## Verilen metin
Afyonkarahisar Atatürk Mesleki ve Teknik Anadolu Lisesi Psikolojik Danışman ve Uzman Aile Danışmanı Sevda Doğan medya03.com’da Rasime Fedakar’ın hazırlayıp sunduğu ‘Sözün Özü’ programının konuğu oldu. Programda dijital çağda beden algısı, estetik müdahale ve beden dismorfofobi bozukluğu konuşuldu.

İNSANOĞLU VAR OLDUĞU GÜNDEN BU YANA ZAMANIN YIPRATICILIĞINA KARŞI ÇÖZÜM YOLLARI ARADI

Zamana karşı koyma durumuyla ilgili açıklamalarda bulunan Doğan şunları söyledi: “Bu çok da yeni olmayan bir kavram. Tarihten örnekler verecek olursak zamana karşı koyma çabası eski medeniyetlerde de vardı. İnsanoğlu, var olduğu günden bu yana ölümün kaçınılmazlığı ve zamanın yıpratıcılığına karşı birtakım çözüm yolları aramışlardı. Örnek olarak Mısırlıları verebiliriz. Eski Mısırlılarda bedeni ölümsüzleştirmek sonsuza dek yaşatmak için mumyalama yöntemi kullanılıyordu. Farklı medeniyetlerde iksirler icat ediliyordu Antik Mısır'da olduğu gibi. Şöyle bir inanışı vardı! Beden yok olursa, ruh geri dönecek, bir ev bir yuva bulamayacaktı. Ölüm onlar için yeni bir başlangıcın kapısıydı, bir son değildi.

## Verilen görev 1
"Open" kelimesini içeren satırların hepsini listeleyin.
Metin ile satırlar arasında herhangi bir bağlantı yoktur.

## Satırlar
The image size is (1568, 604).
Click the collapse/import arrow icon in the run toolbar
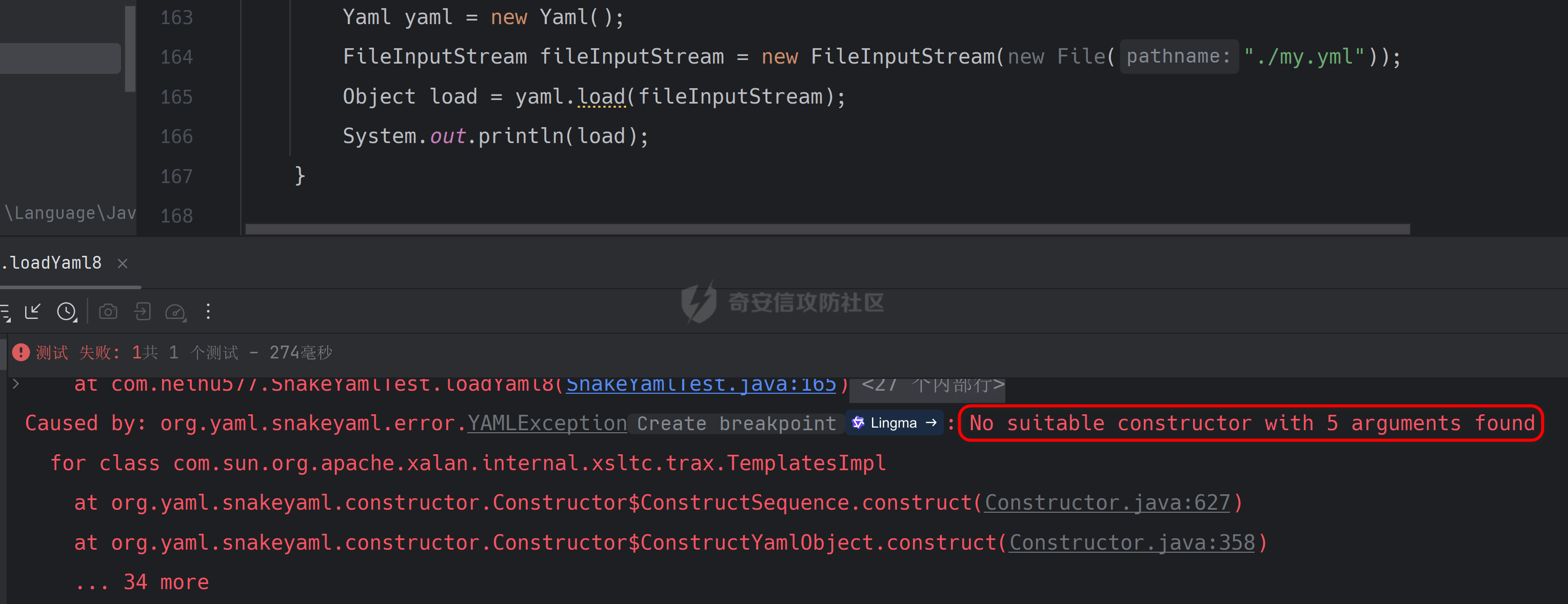click(x=33, y=312)
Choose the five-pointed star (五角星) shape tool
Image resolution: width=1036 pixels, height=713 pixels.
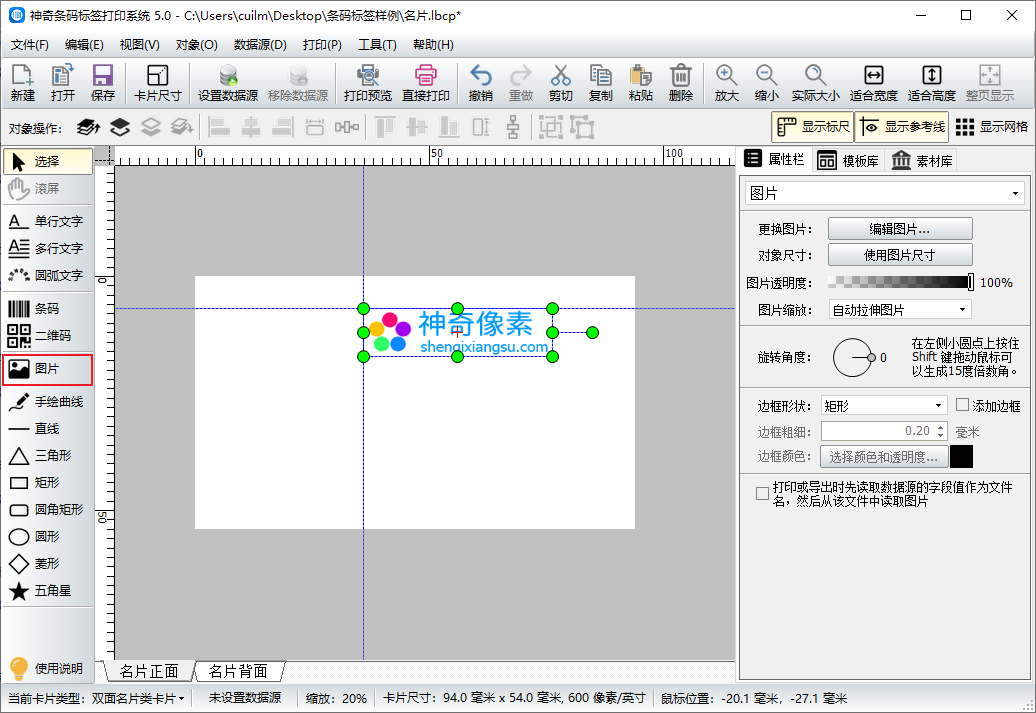(48, 591)
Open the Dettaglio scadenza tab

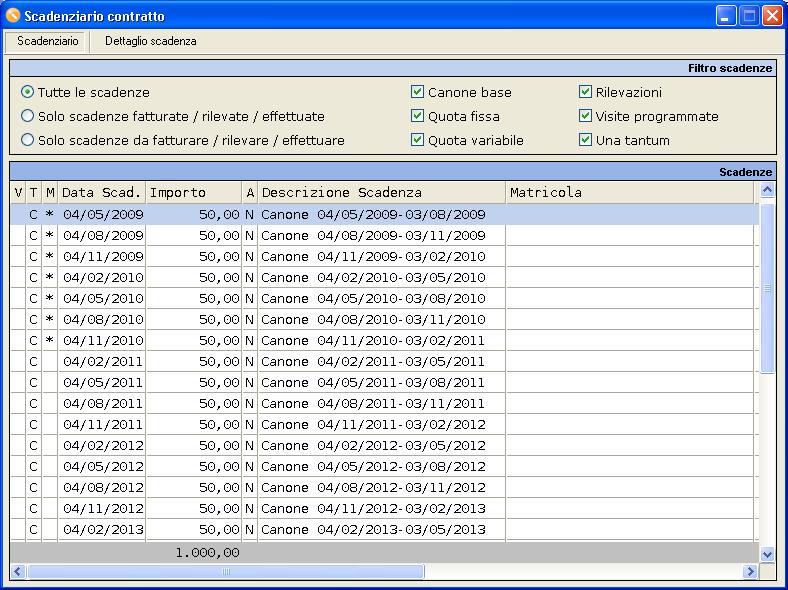(x=150, y=41)
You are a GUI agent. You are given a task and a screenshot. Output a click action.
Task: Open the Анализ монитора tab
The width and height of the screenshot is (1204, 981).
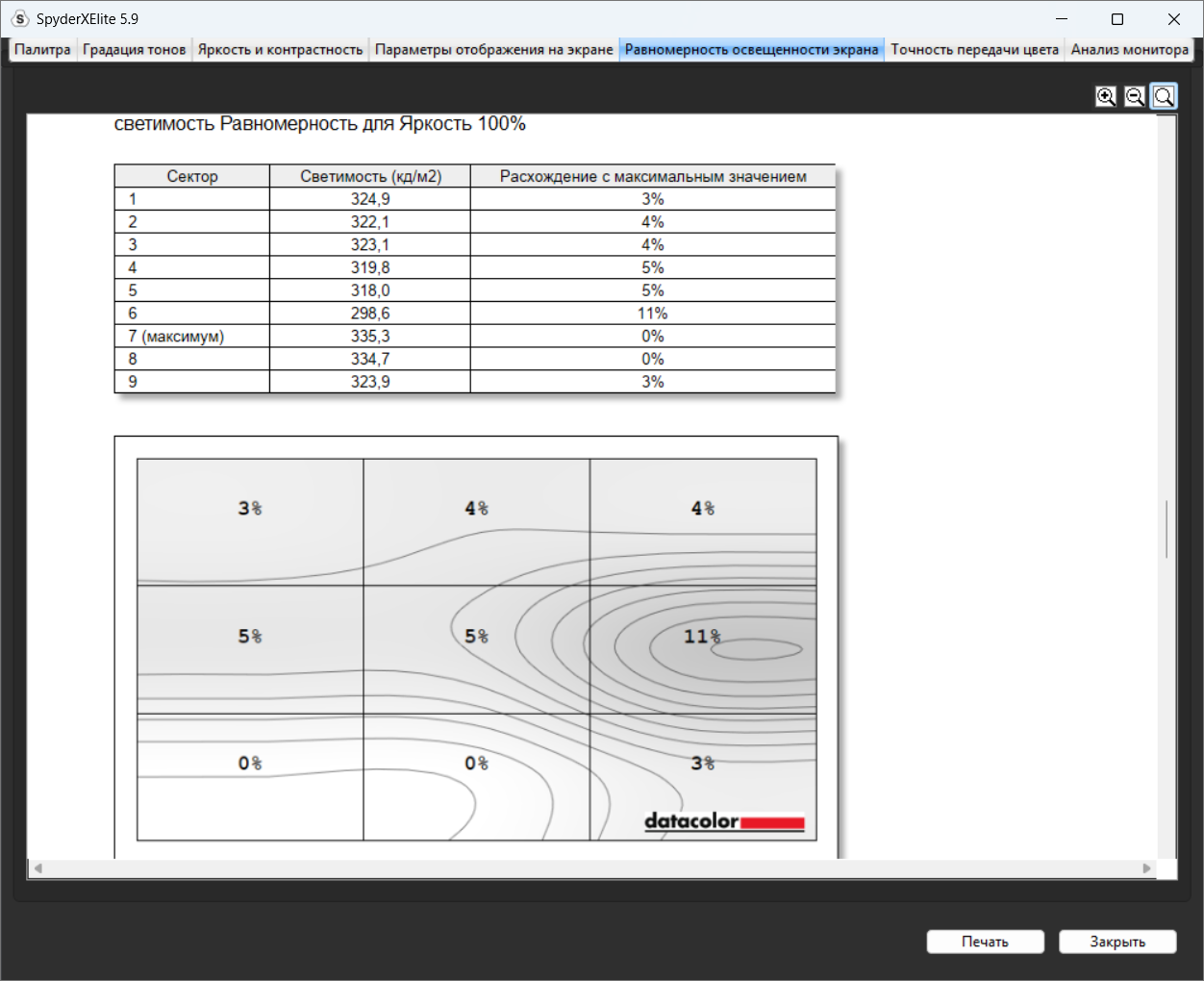point(1129,50)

## Verilen görev 2
Metne göre şu soruları kısaca cevaplayın:
(a) Sevda Doğan hangi programa konuk oldu?
(b) Eski Mısırlılar bedeni ölümsüzleştirmek için hangi yöntemi kullanıyordu?
(c) Ölüm, eski Mısırlılar için neyin kapısıydı?

## Alıştırma cevabı 1
Open the Dettaglio scadenza tab
Task: Open the Анализ монитора tab

## Alıştırma cevabı 2
(a) Rasime Fedakar'ın hazırlayıp sunduğu "Sözün Özü" programına.
(b) Mumyalama yöntemini.
(c) Yeni bir başlangıcın.